:: Available data ::

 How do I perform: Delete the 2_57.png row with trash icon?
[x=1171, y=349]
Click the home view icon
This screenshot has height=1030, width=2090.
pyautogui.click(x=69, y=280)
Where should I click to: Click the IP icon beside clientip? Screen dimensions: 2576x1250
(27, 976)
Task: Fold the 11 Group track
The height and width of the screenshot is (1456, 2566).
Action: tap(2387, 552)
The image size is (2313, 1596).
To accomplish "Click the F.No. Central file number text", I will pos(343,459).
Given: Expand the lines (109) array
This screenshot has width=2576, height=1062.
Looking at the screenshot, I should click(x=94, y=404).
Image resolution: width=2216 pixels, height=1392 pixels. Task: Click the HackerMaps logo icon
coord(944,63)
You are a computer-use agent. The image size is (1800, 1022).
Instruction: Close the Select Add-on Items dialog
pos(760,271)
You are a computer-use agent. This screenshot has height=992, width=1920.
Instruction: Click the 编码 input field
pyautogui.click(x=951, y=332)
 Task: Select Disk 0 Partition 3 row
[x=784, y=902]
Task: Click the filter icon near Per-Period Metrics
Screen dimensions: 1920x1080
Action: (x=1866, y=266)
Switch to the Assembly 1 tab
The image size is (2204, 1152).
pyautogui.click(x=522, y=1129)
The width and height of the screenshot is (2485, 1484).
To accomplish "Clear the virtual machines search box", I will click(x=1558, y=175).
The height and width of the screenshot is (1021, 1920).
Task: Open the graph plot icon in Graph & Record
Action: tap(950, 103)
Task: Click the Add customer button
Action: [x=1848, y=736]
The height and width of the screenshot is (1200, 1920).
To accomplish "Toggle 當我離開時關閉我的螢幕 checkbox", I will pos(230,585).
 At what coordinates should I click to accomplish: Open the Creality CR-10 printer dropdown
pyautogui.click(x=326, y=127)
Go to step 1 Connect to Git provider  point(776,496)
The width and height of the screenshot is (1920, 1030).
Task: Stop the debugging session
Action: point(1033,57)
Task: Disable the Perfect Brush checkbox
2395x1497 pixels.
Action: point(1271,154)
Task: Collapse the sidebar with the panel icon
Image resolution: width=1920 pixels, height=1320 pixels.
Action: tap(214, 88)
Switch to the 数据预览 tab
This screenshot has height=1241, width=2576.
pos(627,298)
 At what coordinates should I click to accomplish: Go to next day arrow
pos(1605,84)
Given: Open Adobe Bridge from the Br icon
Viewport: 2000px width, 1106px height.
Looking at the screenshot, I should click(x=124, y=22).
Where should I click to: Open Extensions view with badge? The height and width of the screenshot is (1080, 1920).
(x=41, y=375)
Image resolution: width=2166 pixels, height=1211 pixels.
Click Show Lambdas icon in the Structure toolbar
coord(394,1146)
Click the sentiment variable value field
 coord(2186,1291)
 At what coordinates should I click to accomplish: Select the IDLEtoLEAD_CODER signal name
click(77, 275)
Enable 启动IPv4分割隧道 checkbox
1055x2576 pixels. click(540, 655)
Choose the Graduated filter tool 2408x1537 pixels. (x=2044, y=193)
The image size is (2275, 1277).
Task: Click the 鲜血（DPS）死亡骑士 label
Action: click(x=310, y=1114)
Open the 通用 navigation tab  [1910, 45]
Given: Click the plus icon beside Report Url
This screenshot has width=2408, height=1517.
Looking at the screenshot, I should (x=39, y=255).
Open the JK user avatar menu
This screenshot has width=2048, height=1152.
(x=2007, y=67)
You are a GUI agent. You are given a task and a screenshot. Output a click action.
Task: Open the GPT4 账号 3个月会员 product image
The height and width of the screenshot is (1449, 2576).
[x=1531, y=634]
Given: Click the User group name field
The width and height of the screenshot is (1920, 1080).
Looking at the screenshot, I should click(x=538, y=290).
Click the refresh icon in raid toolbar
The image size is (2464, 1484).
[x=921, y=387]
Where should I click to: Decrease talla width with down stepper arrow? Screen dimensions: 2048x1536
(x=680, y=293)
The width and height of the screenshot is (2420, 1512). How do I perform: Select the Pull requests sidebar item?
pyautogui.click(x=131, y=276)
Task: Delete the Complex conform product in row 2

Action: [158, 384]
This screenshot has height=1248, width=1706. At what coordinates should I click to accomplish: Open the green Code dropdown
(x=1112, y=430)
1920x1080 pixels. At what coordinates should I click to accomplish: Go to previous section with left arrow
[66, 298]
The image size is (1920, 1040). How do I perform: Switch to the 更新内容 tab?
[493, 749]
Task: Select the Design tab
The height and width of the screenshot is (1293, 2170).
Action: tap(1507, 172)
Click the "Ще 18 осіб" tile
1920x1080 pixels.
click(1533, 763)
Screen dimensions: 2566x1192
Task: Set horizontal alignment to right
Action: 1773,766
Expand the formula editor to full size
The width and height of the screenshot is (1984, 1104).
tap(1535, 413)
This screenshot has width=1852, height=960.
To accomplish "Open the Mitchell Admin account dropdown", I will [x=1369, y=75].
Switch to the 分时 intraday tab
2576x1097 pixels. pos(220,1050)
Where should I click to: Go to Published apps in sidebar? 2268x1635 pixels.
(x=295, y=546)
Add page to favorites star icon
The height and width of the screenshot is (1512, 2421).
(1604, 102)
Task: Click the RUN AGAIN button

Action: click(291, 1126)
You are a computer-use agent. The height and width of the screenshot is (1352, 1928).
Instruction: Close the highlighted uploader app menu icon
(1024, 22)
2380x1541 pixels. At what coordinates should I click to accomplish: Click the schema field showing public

:::

Exercise objective –
Return each entry from above without altering a single character.

Answer space –
 How do I perform: Delete the 2_57.png row with trash icon?
[x=1171, y=349]
Click the home view icon
This screenshot has height=1030, width=2090.
pyautogui.click(x=69, y=280)
Where should I click to: Click the IP icon beside clientip? Screen dimensions: 2576x1250
(27, 976)
Task: Fold the 11 Group track
The height and width of the screenshot is (1456, 2566).
Action: tap(2387, 552)
The image size is (2313, 1596).
To accomplish "Click the F.No. Central file number text", I will pos(343,459).
Given: Expand the lines (109) array
This screenshot has width=2576, height=1062.
Looking at the screenshot, I should click(x=94, y=404).
Image resolution: width=2216 pixels, height=1392 pixels. Task: Click the HackerMaps logo icon
coord(944,63)
You are a computer-use agent. The image size is (1800, 1022).
Instruction: Close the Select Add-on Items dialog
pos(760,271)
You are a computer-use agent. This screenshot has height=992, width=1920.
Instruction: Click the 编码 input field
pyautogui.click(x=951, y=332)
 Task: Select Disk 0 Partition 3 row
[x=784, y=902]
Task: Click the filter icon near Per-Period Metrics
Screen dimensions: 1920x1080
Action: (x=1866, y=266)
Switch to the Assembly 1 tab
The image size is (2204, 1152).
pyautogui.click(x=522, y=1129)
The width and height of the screenshot is (2485, 1484).
To accomplish "Clear the virtual machines search box", I will click(x=1558, y=175).
The height and width of the screenshot is (1021, 1920).
Task: Open the graph plot icon in Graph & Record
Action: tap(950, 103)
Task: Click the Add customer button
Action: [x=1848, y=736]
The height and width of the screenshot is (1200, 1920).
To accomplish "Toggle 當我離開時關閉我的螢幕 checkbox", I will pos(230,585).
 At what coordinates should I click to accomplish: Open the Creality CR-10 printer dropdown
pyautogui.click(x=326, y=127)
Go to step 1 Connect to Git provider  point(776,496)
The width and height of the screenshot is (1920, 1030).
Task: Stop the debugging session
Action: point(1033,57)
Task: Disable the Perfect Brush checkbox
2395x1497 pixels.
Action: point(1271,154)
Task: Collapse the sidebar with the panel icon
Image resolution: width=1920 pixels, height=1320 pixels.
Action: tap(214, 88)
Switch to the 数据预览 tab
This screenshot has height=1241, width=2576.
pos(627,298)
 At what coordinates should I click to accomplish: Go to next day arrow
pos(1605,84)
Given: Open Adobe Bridge from the Br icon
Viewport: 2000px width, 1106px height.
Looking at the screenshot, I should click(x=124, y=22).
Where should I click to: Open Extensions view with badge? The height and width of the screenshot is (1080, 1920).
(x=41, y=375)
Image resolution: width=2166 pixels, height=1211 pixels.
Click Show Lambdas icon in the Structure toolbar
coord(394,1146)
Click the sentiment variable value field
 coord(2186,1291)
 At what coordinates should I click to accomplish: Select the IDLEtoLEAD_CODER signal name
click(77, 275)
Enable 启动IPv4分割隧道 checkbox
1055x2576 pixels. click(540, 655)
Choose the Graduated filter tool 2408x1537 pixels. (x=2044, y=193)
The image size is (2275, 1277).
Task: Click the 鲜血（DPS）死亡骑士 label
Action: click(x=310, y=1114)
Open the 通用 navigation tab  [1910, 45]
Given: Click the plus icon beside Report Url
This screenshot has width=2408, height=1517.
Looking at the screenshot, I should (x=39, y=255).
Open the JK user avatar menu
This screenshot has width=2048, height=1152.
(x=2007, y=67)
You are a GUI agent. You are given a task and a screenshot. Output a click action.
Task: Open the GPT4 账号 3个月会员 product image
The height and width of the screenshot is (1449, 2576).
[x=1531, y=634]
Given: Click the User group name field
The width and height of the screenshot is (1920, 1080).
Looking at the screenshot, I should click(x=538, y=290).
Click the refresh icon in raid toolbar
The image size is (2464, 1484).
[x=921, y=387]
Where should I click to: Decrease talla width with down stepper arrow? Screen dimensions: 2048x1536
(x=680, y=293)
The width and height of the screenshot is (2420, 1512). How do I perform: Select the Pull requests sidebar item?
pyautogui.click(x=131, y=276)
Task: Delete the Complex conform product in row 2

Action: [158, 384]
This screenshot has height=1248, width=1706. At what coordinates should I click to accomplish: Open the green Code dropdown
(x=1112, y=430)
1920x1080 pixels. At what coordinates should I click to accomplish: Go to previous section with left arrow
[66, 298]
The image size is (1920, 1040). How do I perform: Switch to the 更新内容 tab?
[493, 749]
Task: Select the Design tab
The height and width of the screenshot is (1293, 2170).
Action: tap(1507, 172)
Click the "Ще 18 осіб" tile
1920x1080 pixels.
click(1533, 763)
Screen dimensions: 2566x1192
Task: Set horizontal alignment to right
Action: 1773,766
Expand the formula editor to full size
The width and height of the screenshot is (1984, 1104).
tap(1535, 413)
This screenshot has width=1852, height=960.
To accomplish "Open the Mitchell Admin account dropdown", I will [x=1369, y=75].
Switch to the 分时 intraday tab
2576x1097 pixels. pos(220,1050)
Where should I click to: Go to Published apps in sidebar? 2268x1635 pixels.
(x=295, y=546)
Add page to favorites star icon
The height and width of the screenshot is (1512, 2421).
(1604, 102)
Task: Click the RUN AGAIN button

Action: click(291, 1126)
You are a computer-use agent. The height and width of the screenshot is (1352, 1928).
Instruction: Close the highlighted uploader app menu icon
(1024, 22)
2380x1541 pixels. At what coordinates should I click to accomplish: Click the schema field showing public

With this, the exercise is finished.